Individuals with mutations in the partner and localizer of the BRCA2 gene, PALB2, have an increased predisposition for developing breast cancer, where the ultimate risk of disease may be as high as 33%, explains Perez. Gathering more data about a gene and its families allows for more precision regarding whether a particular aberration is deleterious, says Debu Tripathy, MD. The variant of unknown significance rate for PALB2 and other genes is higher than in the BRCA1/2 families, making it challenging to counsel patients on how to proceed with therapy, he observes.

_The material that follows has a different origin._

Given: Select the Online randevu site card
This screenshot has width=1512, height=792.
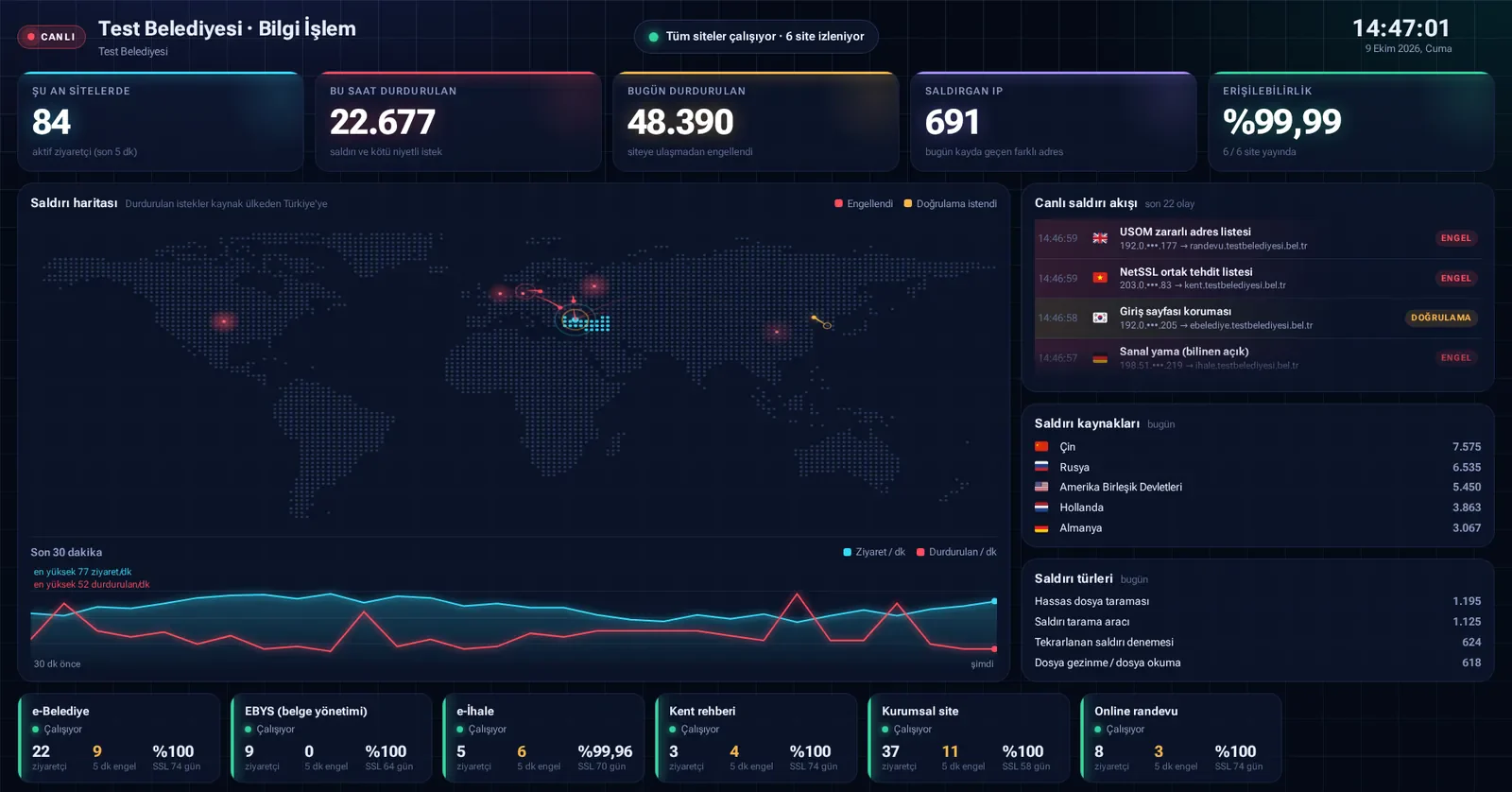Looking at the screenshot, I should [x=1180, y=738].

Breast cancer 3 (BRCA3) is an early onset gene on chromosome 13 that was found to be associated with BRCA2 but has not been associated with increased risk of breast cancer development, says Carlos L. Arteaga, MD. More research must first be completed before BRCA3 is ready for clinical use, comments Arteaga.
High-risk patients who have strong family histories and develop breast cancer in their 20s should be tested for biomarkers beyond BRCA1/2, shares Tripathy. It is important for genetic counselors to collaborate with biomedical geneticists in making decisions regarding which individuals should undergo multipanel testing, he says. More genetic counselors are needed throughout the nation, adds Perez, stating that individuals diagnosed with triple-negative breast cancer should also receive testing.
There is a distinction between germline DNA sequencing and tumor genome sequencing, says Arteaga. In general, germline DNA must be sequence in order to accurately interpret the tumor genome. Germline DNA sequencing may result in a fortuitous finding of germline mutations that marks patients and their families for a risk that they were not anticipating, he states.
There has been opposition from genetic experts concerning the current practice of multipanel testing, says Joyce O’Shaughnessy, MD. Opponents suggest that the current technology is beyond the ability of most healthcare providers, including genetic counselors, to interpret and apply results. Therefore, they caution against conducting these panels until better cancer risk estimates can be achieved.